ASSIGNMENT | Your answer must be every line of the data that contains "tweet".

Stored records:
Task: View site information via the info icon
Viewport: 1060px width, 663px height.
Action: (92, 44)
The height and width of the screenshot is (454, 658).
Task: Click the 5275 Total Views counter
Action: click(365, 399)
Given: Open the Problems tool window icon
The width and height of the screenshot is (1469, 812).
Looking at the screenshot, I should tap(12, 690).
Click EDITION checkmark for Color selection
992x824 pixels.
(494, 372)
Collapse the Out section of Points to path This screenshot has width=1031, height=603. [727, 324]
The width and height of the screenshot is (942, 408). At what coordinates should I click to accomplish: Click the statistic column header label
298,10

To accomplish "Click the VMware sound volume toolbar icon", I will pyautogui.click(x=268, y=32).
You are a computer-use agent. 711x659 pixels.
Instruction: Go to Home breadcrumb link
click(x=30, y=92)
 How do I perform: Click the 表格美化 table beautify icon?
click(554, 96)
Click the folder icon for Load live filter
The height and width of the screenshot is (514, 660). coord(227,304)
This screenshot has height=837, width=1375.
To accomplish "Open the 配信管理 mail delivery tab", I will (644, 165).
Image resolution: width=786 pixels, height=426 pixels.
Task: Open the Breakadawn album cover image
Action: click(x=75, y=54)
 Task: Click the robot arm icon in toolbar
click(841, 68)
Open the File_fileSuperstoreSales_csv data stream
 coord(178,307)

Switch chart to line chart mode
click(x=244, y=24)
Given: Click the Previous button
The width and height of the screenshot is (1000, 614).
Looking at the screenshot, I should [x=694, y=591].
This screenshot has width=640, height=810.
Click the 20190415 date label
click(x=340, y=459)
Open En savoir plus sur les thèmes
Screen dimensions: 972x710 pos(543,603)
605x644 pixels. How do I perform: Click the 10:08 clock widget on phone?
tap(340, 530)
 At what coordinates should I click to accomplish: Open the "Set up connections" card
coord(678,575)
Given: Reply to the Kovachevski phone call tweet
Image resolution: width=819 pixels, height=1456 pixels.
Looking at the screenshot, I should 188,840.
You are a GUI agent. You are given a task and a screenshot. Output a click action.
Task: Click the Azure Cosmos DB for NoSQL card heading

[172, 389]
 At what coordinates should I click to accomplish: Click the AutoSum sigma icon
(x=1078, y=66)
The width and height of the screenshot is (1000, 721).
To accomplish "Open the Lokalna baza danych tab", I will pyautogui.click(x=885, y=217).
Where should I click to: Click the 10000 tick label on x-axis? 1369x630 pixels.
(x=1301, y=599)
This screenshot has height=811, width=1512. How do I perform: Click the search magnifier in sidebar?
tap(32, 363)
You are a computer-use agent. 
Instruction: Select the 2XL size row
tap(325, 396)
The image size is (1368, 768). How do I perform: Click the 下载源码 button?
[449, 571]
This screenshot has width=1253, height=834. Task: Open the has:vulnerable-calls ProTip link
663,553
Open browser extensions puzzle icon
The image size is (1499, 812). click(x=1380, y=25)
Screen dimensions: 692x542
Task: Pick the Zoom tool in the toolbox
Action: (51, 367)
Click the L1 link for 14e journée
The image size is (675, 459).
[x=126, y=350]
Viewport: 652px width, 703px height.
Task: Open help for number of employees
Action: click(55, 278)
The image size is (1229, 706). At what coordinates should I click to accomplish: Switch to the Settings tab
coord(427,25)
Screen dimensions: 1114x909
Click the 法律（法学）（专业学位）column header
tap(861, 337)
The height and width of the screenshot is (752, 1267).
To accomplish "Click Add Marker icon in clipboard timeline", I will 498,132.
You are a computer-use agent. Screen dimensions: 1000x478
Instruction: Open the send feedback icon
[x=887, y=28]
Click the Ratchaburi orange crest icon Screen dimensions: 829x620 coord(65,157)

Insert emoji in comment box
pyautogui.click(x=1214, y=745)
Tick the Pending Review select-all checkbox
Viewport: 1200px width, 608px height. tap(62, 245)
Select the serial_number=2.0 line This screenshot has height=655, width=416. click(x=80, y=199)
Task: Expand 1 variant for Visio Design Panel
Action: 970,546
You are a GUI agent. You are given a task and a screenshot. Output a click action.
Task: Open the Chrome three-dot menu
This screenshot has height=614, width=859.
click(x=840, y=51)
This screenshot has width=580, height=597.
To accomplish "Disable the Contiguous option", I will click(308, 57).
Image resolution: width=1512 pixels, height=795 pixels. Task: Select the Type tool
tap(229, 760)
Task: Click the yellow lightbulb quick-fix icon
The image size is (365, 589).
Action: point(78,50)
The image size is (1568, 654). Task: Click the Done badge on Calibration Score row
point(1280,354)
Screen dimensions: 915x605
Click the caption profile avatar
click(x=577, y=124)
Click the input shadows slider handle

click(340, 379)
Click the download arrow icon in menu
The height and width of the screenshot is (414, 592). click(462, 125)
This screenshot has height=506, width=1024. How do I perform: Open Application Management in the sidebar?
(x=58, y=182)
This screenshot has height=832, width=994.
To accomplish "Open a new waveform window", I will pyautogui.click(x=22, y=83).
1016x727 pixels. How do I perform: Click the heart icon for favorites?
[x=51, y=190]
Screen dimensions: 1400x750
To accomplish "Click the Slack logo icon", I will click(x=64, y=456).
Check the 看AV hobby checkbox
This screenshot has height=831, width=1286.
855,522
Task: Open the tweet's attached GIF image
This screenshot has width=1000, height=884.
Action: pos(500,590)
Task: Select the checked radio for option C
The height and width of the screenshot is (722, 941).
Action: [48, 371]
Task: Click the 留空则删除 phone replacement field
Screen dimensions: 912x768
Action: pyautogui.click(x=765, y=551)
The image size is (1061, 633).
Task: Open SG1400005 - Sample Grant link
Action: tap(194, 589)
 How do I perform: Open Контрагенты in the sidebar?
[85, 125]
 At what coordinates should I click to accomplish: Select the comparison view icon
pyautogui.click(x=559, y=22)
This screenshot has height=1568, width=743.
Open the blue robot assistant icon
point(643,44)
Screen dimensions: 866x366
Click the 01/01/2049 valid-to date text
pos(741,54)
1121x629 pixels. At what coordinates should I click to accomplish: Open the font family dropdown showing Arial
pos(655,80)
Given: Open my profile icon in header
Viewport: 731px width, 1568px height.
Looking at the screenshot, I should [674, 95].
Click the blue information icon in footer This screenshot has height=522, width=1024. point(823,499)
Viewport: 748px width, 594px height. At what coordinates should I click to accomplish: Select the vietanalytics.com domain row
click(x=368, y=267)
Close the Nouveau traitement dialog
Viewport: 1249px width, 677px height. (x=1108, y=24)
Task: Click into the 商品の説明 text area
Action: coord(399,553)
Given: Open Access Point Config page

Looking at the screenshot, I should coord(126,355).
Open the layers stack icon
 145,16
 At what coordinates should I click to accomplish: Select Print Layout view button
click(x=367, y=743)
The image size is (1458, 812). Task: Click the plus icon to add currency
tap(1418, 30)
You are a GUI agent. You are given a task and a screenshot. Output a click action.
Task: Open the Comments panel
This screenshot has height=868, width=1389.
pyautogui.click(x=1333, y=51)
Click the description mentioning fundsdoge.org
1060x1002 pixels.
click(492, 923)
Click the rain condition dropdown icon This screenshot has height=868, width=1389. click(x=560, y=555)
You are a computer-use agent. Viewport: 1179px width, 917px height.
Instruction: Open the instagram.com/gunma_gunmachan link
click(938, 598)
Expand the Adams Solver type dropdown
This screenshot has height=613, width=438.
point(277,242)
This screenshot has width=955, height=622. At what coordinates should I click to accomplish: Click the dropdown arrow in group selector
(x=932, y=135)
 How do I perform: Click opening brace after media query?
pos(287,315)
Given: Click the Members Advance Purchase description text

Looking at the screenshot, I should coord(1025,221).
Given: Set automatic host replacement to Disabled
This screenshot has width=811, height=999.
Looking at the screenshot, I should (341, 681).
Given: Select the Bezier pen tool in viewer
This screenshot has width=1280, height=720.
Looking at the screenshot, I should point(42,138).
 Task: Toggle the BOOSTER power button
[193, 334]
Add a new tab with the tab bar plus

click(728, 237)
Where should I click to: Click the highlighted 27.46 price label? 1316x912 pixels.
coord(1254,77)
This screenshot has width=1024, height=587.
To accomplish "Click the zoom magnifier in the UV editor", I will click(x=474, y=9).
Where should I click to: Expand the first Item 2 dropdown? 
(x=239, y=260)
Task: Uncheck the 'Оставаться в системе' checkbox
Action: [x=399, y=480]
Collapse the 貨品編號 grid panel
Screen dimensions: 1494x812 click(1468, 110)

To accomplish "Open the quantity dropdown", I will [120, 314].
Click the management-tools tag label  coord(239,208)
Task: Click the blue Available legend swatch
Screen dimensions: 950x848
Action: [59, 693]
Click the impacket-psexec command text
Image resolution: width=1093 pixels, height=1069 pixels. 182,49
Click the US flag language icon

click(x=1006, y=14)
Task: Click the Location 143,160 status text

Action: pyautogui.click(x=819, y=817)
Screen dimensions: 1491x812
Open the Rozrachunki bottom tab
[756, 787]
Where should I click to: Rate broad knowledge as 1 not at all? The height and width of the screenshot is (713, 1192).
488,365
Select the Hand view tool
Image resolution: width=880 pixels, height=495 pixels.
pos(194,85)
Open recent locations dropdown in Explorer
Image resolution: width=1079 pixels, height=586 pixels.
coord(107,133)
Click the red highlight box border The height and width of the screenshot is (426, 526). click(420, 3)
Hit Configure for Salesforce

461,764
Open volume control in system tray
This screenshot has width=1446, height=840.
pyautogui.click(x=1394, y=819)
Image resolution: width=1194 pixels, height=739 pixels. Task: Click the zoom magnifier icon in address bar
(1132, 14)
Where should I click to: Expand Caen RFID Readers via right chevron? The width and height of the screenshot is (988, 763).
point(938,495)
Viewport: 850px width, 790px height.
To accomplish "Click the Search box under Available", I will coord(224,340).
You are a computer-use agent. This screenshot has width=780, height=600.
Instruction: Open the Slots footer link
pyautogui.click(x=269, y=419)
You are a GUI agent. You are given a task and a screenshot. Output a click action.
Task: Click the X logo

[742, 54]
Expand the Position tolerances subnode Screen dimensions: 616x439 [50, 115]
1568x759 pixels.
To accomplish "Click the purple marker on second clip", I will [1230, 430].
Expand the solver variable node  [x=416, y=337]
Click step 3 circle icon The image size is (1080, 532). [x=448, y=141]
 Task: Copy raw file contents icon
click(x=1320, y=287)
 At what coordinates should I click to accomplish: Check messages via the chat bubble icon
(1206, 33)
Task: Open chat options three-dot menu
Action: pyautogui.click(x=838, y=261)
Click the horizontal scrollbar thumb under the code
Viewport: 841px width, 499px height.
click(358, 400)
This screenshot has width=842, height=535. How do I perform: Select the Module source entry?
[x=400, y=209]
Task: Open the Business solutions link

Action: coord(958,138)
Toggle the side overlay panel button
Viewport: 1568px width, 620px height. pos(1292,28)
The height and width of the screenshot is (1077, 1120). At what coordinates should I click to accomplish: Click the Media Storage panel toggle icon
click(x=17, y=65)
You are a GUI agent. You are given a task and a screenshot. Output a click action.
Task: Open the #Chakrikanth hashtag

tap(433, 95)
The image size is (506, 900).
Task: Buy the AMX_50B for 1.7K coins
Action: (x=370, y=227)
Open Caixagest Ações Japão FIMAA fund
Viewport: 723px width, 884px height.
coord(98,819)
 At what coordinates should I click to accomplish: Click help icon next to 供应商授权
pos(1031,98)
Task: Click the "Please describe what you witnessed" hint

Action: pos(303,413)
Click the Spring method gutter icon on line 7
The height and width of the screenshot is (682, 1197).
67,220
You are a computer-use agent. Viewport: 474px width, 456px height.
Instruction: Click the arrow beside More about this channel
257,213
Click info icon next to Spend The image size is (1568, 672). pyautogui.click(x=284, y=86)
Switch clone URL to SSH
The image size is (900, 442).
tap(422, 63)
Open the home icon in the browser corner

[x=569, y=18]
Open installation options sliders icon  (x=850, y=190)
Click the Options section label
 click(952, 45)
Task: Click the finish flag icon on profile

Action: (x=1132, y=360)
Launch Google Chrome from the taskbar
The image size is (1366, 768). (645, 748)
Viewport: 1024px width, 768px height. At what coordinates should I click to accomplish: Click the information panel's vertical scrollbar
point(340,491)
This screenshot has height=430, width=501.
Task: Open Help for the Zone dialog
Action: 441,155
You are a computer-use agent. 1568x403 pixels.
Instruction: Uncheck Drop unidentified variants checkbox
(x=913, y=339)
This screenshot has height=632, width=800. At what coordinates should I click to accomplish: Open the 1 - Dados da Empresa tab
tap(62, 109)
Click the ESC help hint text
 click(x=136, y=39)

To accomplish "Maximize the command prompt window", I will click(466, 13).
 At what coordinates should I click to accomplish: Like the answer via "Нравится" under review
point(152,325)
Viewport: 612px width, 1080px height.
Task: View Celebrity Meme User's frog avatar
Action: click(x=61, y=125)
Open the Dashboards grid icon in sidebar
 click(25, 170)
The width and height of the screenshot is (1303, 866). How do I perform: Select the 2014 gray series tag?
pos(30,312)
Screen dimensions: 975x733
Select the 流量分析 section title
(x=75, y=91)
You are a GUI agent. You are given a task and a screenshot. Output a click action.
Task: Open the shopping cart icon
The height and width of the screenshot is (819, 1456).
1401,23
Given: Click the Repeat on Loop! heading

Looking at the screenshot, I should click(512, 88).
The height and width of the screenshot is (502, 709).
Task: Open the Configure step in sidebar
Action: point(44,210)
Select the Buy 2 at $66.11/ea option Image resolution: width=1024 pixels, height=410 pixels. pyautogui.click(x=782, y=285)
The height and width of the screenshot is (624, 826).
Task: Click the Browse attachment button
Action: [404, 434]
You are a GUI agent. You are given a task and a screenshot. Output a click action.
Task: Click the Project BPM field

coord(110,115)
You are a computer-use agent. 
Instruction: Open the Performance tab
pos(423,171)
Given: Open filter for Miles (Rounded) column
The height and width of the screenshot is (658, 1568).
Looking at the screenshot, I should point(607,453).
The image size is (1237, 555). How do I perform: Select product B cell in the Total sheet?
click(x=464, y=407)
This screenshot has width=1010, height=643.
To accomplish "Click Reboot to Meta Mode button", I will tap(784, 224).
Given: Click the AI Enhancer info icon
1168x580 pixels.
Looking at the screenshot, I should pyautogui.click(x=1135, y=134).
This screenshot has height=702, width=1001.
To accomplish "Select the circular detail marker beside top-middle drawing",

ANSWER FOR THE TASK |
Given: Reply to the Kovachevski phone call tweet
Task: Open the tweet's attached GIF image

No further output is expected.